* **Given data**
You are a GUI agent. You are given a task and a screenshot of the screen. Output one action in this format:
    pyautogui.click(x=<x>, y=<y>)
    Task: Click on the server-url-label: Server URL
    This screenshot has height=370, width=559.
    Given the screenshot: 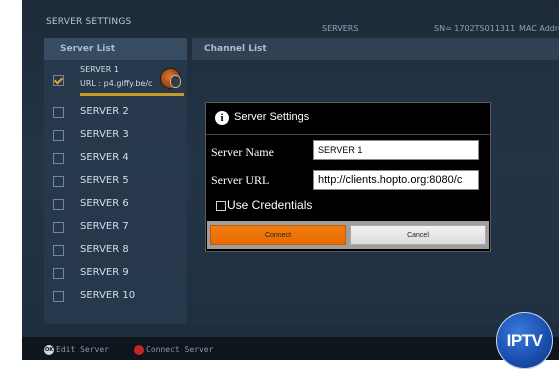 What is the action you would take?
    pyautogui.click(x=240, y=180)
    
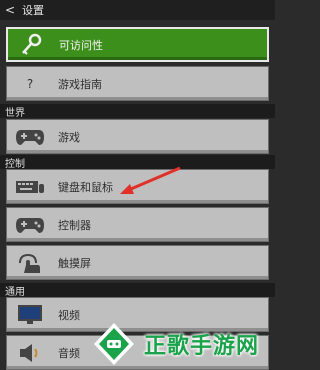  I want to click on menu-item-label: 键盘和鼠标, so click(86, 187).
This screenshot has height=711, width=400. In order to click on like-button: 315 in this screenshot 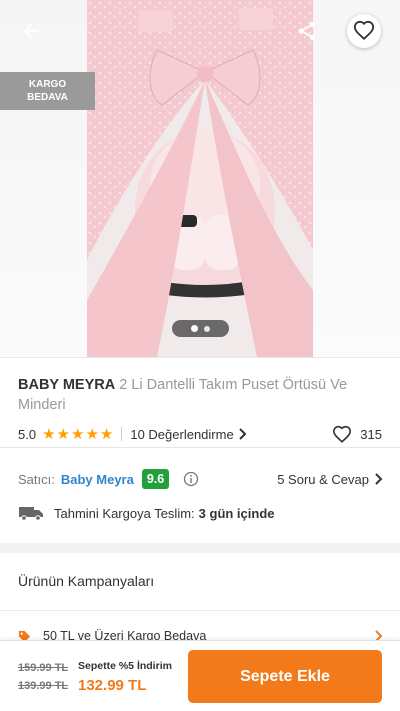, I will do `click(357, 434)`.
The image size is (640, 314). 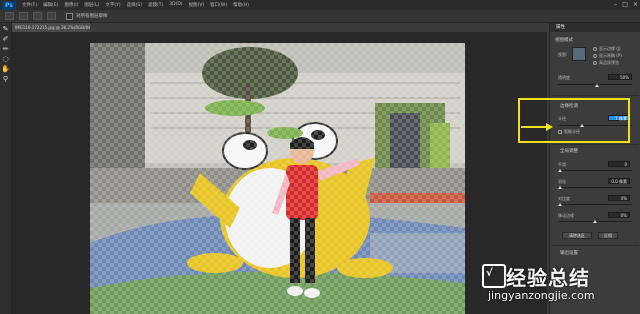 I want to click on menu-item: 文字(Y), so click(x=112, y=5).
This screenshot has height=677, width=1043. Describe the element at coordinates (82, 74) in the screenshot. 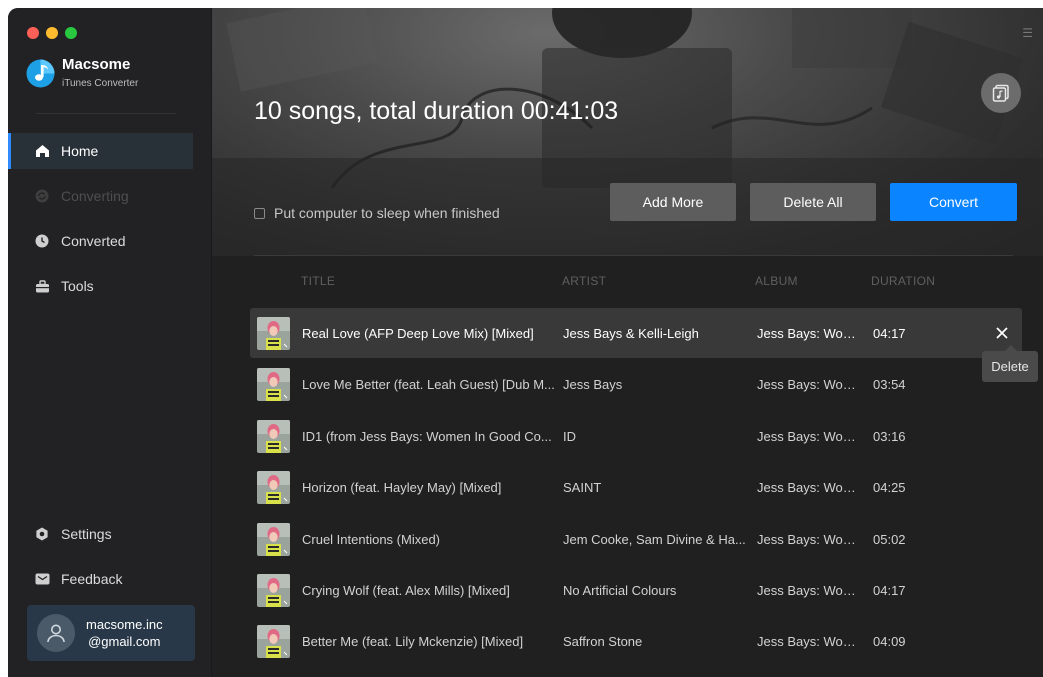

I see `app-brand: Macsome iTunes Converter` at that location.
...
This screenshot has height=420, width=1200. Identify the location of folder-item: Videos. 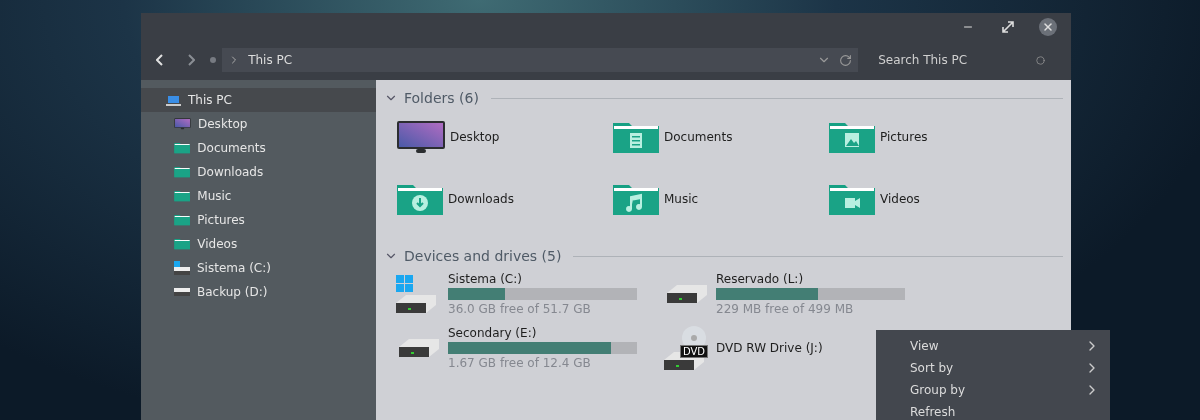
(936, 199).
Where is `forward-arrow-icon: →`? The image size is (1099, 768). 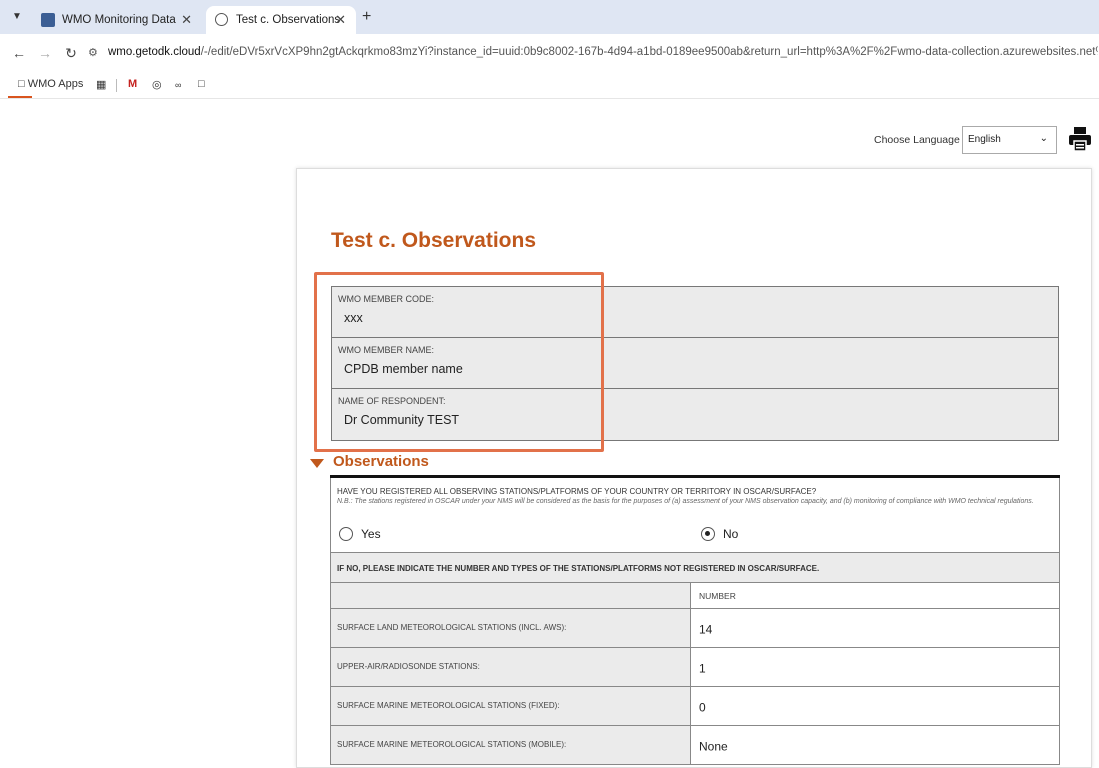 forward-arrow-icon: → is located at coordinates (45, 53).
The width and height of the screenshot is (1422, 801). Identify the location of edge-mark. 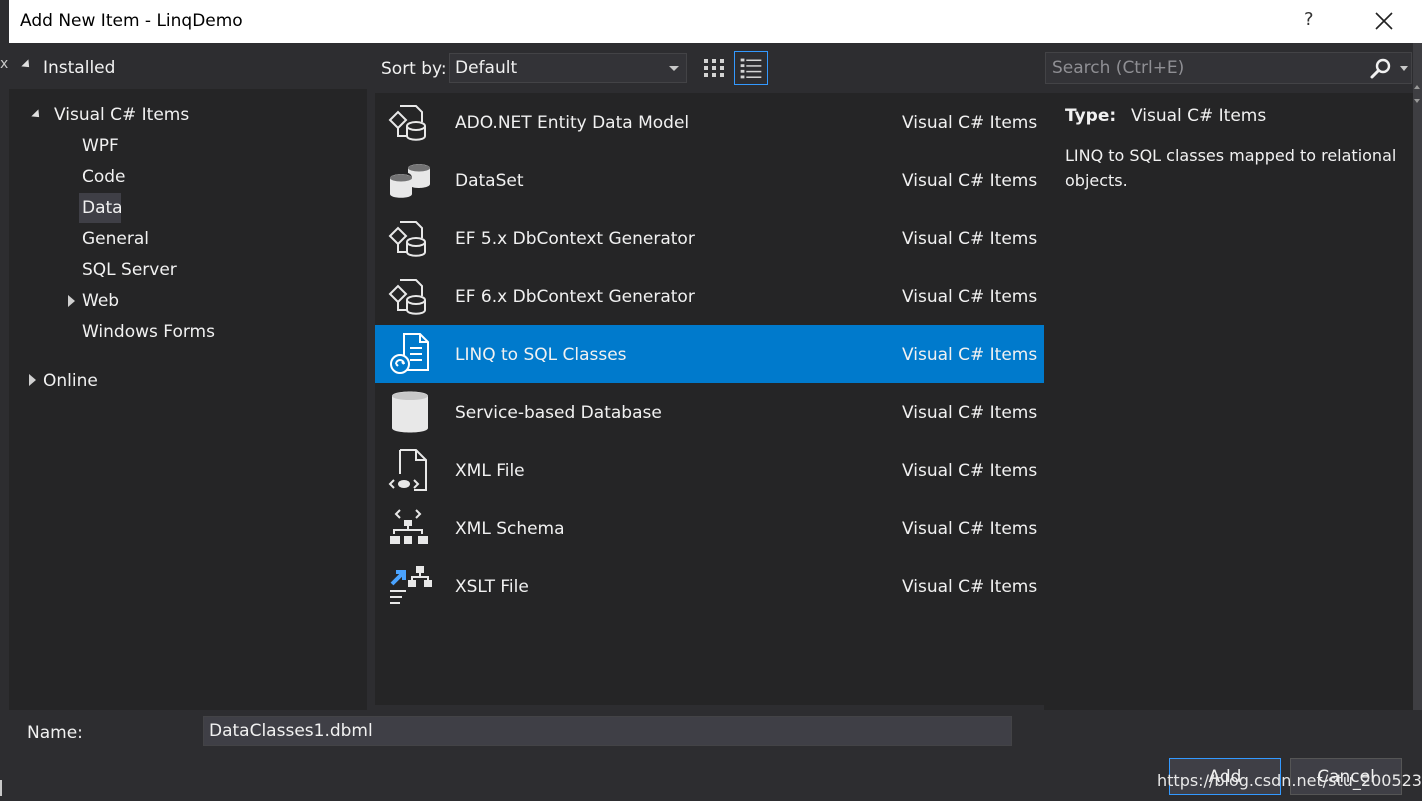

* **Exercise directions**
Repeat the records word for word, starting at the line that contains "This screenshot has height=677, width=1043." and ending with the line that contains "at that location.". Include both of those lines, and leave the pictures out.

* **Your response**
This screenshot has height=677, width=1043. Describe the element at coordinates (82, 74) in the screenshot. 

I see `app-brand: Macsome iTunes Converter` at that location.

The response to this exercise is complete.